James Finn: ‘Moms for Liberty’ Succeed in Banning ‘Girls Who Code’ from Schools
James Finn writes about yet another target of the book banners.
My women friends in the tech industry tell me they’re under-represented and sometimes feel disrespected or overlooked at work. They say women make excellent programmers and data scientists, but girls often internalize the opposite message while they’re still very small. My women friends say empowering girls is critical to countering pressure girls feel not to study math and science.
That pressure continues this morning in a shocking way, led by a group of Republican/Christian activists infamous for trying to ban books by and about LGBTQ and Black people.
Sometimes conservatives tell you loudly who they are and what they stand for. This is one of those times. Every person of good will in the United States, regardless of party affiliation, needs to listen carefully. Is their vision for the U.S. one you’re truly okay with?
Reshma Saujani is a woman who saw a problem and met it head on. In 2012, she began publishing a series of light-hearted, playful books called Girls Who Code, featuring tween girls who form a school coding club. The books are cute, positive, and empowering. They show girls that programming is cool and fun — for everyone, not just for boys.
The books also teach little kids basic programming concepts in a fun way kids praise as simple to grasp.
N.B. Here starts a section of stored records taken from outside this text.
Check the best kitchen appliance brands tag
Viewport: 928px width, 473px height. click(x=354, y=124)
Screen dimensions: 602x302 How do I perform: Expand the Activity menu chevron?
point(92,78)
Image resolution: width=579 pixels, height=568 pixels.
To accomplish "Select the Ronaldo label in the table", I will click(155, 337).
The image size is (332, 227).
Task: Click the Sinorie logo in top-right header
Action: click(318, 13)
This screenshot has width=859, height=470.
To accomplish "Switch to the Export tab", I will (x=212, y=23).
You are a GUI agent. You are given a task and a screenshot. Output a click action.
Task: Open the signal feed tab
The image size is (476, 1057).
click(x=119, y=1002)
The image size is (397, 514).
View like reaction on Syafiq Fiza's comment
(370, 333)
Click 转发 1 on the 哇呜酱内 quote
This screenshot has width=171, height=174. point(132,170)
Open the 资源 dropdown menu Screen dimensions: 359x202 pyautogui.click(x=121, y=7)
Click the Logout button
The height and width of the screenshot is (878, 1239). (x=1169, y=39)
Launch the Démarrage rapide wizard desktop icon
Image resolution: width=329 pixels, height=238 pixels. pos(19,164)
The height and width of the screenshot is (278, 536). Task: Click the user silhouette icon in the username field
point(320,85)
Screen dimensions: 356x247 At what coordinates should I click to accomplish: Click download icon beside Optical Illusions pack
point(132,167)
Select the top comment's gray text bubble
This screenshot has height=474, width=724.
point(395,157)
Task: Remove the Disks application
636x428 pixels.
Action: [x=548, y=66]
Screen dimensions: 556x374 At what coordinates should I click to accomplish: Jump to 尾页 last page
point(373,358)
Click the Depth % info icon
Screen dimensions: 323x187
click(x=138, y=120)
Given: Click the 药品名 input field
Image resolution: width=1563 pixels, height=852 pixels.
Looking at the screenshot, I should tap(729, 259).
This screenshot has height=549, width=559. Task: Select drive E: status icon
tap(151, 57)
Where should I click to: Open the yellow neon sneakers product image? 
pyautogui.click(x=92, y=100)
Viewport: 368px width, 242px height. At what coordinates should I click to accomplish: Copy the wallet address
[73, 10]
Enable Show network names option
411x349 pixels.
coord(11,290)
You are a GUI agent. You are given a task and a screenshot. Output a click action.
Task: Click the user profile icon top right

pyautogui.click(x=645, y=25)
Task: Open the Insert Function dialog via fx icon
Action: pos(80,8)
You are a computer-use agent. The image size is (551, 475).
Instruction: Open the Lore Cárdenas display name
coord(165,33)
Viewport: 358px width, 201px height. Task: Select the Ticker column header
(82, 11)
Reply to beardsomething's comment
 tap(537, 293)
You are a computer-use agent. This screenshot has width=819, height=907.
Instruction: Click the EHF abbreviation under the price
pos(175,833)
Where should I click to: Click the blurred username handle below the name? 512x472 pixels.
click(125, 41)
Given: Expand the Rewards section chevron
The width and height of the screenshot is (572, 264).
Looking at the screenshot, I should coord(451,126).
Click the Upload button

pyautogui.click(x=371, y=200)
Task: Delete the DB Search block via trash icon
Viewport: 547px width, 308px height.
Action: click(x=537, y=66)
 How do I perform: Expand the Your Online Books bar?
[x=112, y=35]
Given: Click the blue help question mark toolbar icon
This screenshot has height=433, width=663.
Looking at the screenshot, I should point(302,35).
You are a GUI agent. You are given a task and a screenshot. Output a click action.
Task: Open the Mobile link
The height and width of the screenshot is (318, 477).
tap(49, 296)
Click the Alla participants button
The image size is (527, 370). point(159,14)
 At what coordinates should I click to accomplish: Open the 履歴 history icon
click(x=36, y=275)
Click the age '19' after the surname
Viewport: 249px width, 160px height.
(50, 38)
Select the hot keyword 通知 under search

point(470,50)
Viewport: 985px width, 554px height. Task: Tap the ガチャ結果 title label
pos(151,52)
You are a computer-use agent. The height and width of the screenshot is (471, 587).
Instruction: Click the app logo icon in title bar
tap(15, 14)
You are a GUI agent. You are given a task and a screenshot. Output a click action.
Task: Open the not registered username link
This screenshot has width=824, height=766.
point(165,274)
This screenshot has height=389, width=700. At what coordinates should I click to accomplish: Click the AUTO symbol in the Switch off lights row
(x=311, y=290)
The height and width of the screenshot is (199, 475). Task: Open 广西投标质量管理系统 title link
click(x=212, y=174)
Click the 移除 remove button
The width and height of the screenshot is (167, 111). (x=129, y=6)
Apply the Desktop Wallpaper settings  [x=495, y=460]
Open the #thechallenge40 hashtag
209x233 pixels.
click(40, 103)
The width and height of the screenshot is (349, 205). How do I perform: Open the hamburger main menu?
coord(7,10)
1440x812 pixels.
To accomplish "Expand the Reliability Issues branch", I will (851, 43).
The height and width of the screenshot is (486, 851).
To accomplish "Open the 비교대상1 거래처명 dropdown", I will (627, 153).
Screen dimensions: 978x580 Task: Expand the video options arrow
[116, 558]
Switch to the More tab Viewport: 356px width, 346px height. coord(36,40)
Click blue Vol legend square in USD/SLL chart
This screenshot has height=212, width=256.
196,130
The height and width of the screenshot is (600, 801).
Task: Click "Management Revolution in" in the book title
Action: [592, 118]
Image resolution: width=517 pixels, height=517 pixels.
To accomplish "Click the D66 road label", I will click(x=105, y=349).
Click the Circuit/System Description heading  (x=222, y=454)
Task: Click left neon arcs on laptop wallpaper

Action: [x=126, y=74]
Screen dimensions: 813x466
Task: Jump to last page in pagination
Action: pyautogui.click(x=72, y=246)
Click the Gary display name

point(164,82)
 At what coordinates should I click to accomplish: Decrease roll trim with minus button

The books zoomed to instant popularity and today can be found in virtually every elementary and middle school library in the U.S. Many teachers keep copies in their classrooms.
Reviewers have compared the books’ style to The Baby Sitters Club. Tween girls (and boys too!) say they love them.
The idea the books should be controversial never occurred to anyone until this summer, when the anti-LGBTQ, Republican-activists Moms For Liberty starting urging school boards to ban them.